Given text
◇ ◇ ◇ ◇ ◇

However, is it too much to ask that analysts state their assumptions, give clear guidance, and take unambiguous positions? Okay, probably so. Still, one can dream.

Former CFO’s Lawsuit Reflects Dysfunction at Motorola

Irrespective of whether one believes the claims in the whistleblower lawsuit filed by former Motorola CFO Paul Liska, one is forgiven from wondering how Motorola let the situation devolve into a debacle in which the company’s dirty laundry will be unfurled in court.

As reported by the Wall Street Journal, Liska claims he was fired after he questioned the accuracy of financial forecasts from the company’s troubled cellphone unit. Motorola contends Mr. Liska orchestrated his role as a whistleblower to cover up for his poor performance as CFO.

Whatever.

Somebody’s telling the truth, or at least the truth insofar as it can be discerned, and somebody isn’t. However, given the plummeting fortunes of Motorola, and especially the handset division that is at the core of this dispute, one wonders how and why the Motorola executive braintrust and board could allow a potentially deleterious distraction of this magnitude to materialize.

Even if one gives Motorola the benefit or the doubt and assumes the company is more in the right than the wrong, why couldn’t Motorola, in the spirit of enlightened self-interest, have made the necessary accommodation to ensure that Liska left the company amicably, without recrimination?

It leaves an objective observer to think Motorola’s potentates either have something to hide, as Liska asserts, or were inept in executing his departure. Either way, it’s another dark chapter for a company than can’t afford too many more before its obituary is written.

Motorola Getting Out of Bomb Fuses

When one thinks of Motorola, one typically doesn’t think of bomb fuses.

Instead, one thinks of a telecommunications company that has stumbled, perhaps fatally, in areas such as handsets, wireless-networking gear, and cable infrastructure, including set-top boxes.

It was a surprise, then, to learn that Motorola has decided to divest itself of an Israeli-based business unit that manufactures bomb fuses.

Although protestors in the USA have railed against Motorola’s sales of fuses and communications equipment to the Israeli military, a Motorola spokesman said that’s not why the company is selling the unit. According to the spokesman, Motorola apparently realized belatedly that military technologies, with the exception of communications equipment, aren’t aligned with its strategic direction.

Since Motorola’s strategic direction has been hard to discern in recent years, it’s perhaps understandable that the business unit had remained in the fold until now.

◇ ◇ ◇ ◇ ◇

Using the information
• a. Summarize the Motorola commentary in two sentences.
• b. Resume the Motorola commentary after its last sentence.
None of this work requires the stored records.

Stored records:
◇ ◇ ◇ ◇ ◇

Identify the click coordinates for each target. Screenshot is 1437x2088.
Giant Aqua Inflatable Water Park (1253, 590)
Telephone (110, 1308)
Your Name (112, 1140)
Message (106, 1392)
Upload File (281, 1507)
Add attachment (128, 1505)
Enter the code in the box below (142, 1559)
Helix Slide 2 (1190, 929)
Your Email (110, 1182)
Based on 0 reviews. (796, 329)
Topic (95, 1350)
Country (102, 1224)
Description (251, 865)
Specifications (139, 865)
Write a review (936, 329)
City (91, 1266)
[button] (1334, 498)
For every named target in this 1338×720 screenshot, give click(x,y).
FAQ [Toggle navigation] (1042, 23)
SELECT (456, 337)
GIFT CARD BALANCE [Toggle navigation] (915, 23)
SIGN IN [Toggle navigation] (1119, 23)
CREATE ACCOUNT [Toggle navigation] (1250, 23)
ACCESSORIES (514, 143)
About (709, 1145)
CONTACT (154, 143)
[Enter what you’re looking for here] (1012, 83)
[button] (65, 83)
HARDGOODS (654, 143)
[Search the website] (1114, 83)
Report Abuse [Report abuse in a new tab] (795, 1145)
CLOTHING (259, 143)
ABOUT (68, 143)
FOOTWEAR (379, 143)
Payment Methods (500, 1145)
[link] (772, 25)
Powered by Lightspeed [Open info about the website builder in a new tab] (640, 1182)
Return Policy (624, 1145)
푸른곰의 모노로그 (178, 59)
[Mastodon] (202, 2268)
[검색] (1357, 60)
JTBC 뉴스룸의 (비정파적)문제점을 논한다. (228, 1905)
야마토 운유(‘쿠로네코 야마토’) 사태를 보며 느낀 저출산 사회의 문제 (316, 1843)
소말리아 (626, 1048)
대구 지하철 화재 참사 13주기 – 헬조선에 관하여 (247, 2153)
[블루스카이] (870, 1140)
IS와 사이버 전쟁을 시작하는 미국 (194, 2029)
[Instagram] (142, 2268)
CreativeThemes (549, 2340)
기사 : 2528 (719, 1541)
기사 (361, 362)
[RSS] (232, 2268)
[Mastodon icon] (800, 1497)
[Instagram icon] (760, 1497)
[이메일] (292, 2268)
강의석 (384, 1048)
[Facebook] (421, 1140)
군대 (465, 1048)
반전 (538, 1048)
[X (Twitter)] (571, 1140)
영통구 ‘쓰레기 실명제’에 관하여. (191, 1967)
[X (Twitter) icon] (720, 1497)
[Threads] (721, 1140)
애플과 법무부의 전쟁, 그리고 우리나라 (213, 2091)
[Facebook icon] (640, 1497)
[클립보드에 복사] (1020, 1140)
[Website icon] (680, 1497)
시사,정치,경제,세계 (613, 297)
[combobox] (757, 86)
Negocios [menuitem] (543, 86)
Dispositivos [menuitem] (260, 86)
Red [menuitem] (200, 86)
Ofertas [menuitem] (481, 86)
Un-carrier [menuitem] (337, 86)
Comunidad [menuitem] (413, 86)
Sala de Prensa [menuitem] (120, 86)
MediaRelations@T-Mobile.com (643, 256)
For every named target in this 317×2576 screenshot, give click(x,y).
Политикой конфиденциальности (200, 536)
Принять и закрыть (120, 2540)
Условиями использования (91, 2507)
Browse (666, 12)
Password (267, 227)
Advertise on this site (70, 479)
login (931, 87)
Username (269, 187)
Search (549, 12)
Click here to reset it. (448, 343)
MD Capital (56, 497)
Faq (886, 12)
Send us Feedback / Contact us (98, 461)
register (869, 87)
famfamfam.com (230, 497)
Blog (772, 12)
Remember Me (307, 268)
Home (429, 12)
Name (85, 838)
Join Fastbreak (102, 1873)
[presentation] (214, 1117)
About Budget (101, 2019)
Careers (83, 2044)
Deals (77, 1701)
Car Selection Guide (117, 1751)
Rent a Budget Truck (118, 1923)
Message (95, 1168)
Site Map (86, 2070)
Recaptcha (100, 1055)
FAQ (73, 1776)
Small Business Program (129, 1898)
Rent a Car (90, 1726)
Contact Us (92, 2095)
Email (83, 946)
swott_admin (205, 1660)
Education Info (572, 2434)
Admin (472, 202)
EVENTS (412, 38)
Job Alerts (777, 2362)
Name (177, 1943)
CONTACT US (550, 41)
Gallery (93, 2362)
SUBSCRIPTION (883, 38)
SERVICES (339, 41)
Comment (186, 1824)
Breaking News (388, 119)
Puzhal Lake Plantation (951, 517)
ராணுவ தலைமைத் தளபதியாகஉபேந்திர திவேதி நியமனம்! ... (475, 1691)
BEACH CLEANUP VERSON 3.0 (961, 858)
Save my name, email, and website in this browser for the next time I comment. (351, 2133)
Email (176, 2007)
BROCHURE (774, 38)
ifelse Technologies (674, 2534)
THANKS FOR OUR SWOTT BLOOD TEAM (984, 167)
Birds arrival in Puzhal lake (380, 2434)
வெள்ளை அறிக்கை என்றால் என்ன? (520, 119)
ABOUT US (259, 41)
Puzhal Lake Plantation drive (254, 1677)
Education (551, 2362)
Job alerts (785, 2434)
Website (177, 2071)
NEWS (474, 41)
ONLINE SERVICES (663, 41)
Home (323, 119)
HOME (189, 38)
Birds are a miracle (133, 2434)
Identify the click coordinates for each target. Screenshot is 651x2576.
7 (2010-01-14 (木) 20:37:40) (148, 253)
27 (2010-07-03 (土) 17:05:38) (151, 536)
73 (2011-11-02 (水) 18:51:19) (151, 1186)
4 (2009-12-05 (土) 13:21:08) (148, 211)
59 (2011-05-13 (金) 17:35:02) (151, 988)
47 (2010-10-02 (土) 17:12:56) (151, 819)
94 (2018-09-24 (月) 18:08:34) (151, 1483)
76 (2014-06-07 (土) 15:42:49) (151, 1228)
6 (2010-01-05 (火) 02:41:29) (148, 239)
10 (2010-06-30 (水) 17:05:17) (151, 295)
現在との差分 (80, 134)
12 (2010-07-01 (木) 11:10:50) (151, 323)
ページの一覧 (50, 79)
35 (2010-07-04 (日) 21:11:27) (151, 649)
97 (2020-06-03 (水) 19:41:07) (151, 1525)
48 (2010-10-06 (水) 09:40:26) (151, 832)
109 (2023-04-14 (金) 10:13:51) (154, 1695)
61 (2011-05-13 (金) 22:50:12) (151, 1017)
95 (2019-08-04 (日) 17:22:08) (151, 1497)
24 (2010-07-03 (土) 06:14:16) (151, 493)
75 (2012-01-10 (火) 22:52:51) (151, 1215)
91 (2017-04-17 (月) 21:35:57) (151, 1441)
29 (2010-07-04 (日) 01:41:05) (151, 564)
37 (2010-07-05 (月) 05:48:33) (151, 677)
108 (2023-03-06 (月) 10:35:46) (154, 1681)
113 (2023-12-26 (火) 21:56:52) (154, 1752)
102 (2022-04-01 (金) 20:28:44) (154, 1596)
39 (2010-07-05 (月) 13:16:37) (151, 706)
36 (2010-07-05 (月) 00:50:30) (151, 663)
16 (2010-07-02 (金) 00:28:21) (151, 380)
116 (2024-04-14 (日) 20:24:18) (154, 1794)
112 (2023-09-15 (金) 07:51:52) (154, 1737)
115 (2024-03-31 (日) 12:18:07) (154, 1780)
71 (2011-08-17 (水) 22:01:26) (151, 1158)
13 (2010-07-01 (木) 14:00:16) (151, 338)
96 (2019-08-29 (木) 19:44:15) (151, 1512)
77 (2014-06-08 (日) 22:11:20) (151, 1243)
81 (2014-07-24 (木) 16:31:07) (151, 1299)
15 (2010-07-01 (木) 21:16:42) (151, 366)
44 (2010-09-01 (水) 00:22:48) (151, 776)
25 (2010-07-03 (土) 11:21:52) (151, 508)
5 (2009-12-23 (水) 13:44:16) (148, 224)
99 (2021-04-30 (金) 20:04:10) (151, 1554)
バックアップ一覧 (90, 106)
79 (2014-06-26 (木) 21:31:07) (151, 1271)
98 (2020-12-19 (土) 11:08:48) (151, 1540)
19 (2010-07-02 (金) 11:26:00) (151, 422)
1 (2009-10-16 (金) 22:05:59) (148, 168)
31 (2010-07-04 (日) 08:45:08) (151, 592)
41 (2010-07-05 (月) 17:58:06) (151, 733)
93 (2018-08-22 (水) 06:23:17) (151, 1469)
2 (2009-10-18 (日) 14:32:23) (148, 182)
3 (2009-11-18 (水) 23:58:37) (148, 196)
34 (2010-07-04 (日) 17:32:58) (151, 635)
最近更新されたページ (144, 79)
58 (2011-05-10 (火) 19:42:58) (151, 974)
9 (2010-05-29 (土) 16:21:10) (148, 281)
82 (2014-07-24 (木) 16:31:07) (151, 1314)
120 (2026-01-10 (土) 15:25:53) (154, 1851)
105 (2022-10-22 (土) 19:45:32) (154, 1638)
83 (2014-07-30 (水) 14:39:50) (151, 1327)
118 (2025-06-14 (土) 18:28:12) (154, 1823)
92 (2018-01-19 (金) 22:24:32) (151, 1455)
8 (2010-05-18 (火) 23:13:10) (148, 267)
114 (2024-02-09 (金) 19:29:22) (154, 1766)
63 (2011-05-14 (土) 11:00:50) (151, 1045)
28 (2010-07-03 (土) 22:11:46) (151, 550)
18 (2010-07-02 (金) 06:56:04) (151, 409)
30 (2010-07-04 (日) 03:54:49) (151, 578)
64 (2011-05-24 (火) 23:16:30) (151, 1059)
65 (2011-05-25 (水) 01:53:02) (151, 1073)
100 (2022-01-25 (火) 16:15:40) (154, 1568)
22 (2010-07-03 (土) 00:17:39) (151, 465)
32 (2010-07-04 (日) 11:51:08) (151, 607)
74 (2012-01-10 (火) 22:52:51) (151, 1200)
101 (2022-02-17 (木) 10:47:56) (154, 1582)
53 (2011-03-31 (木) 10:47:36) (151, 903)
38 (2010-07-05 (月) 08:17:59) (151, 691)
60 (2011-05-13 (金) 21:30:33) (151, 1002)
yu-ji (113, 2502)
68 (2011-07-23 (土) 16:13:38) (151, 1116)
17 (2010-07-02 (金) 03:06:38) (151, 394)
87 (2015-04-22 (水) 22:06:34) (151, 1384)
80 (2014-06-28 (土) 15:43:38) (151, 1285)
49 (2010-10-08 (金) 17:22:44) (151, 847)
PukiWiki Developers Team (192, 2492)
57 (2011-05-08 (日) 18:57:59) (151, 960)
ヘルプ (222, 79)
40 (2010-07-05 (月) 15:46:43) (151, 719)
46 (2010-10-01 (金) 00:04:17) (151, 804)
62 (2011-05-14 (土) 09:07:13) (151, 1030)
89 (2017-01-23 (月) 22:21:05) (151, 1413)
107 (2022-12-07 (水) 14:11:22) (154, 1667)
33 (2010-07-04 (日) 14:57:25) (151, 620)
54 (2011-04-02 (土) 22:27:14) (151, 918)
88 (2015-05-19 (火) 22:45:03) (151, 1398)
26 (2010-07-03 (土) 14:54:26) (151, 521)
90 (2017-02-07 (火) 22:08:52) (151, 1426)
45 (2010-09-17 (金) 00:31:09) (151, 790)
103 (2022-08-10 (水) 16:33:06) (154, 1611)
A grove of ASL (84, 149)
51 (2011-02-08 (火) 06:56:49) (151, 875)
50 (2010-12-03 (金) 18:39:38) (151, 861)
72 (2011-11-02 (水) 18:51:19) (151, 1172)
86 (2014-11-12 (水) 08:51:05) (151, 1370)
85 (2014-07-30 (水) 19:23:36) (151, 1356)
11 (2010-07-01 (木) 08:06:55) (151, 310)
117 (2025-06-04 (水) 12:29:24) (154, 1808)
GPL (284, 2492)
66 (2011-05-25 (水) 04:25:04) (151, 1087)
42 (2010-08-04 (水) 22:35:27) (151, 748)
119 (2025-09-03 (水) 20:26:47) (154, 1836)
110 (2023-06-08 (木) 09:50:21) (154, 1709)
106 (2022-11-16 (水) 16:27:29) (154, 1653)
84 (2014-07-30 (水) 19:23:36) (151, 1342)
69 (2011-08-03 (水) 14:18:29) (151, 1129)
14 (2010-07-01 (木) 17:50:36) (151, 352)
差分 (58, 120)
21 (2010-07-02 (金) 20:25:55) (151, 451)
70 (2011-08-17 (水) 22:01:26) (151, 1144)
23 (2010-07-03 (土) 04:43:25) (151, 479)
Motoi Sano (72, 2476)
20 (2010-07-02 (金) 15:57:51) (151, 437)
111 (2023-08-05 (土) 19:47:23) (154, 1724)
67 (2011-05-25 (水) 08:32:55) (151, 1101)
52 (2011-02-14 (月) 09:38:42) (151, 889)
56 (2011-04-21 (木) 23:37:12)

◇ ◇ ◇ ◇ ◇

Answer list
• a. Former Motorola CFO Paul Liska has filed a whistleblower lawsuit claiming he was fired after questioning the accuracy of financial forecasts from the cellphone unit, while Motorola contends he orchestrated that role to cover up his poor performance. The writer asks why Motorola didn't ensure an amicable departure, and also notes that the company is divesting an Israeli-based unit that makes bomb fuses, which a spokesman attributed to military technologies other than communications equipment not fitting its strategic direction.

• b.
Nortel’s Non-Savvy Investment (Exhibit A)

In the summer of 2000, Nortel acquired Alteon WebSystems, a vendor of load-balancing and traffic-management switches, for $7.8 billion in stock. A short time afterward, the value of that stock plummeted. What’s more, ever since the technology bubble burst, Nortel has been on a seemingly inexorable path to oblivion.

Given that Radware announced earlier this week that it has successfully completed its $18-million acquisition of Nortel’s application delivery gear, which includes what remains of Alteon WebSystems, one would have to say that, even with its steadily depreciating stock taken into account over the past nine years, Nortel did poorly on its Alteon transactions.

Of course, the Alteon acquisition was just one of one many strategic and tactical missteps, in conception and execution, that Nortel has made during its decline and fall as a former networking-industry titan.

When one considers the comparative value that Cisco derived from its $5.7-billion acquisition of ArrowPoint Communications earlier in 2000, it’s clear that Cisco conceived and executed its load-balancing acquisition infinitely better than did its erstwhile rival with its purchase of Alteon.

What happened to the Alteon acquisition is symptomatic of larger problems that afflicted Nortel. For years, the company’s strategic focus has been blurred, its execution muddled, and its timing poor.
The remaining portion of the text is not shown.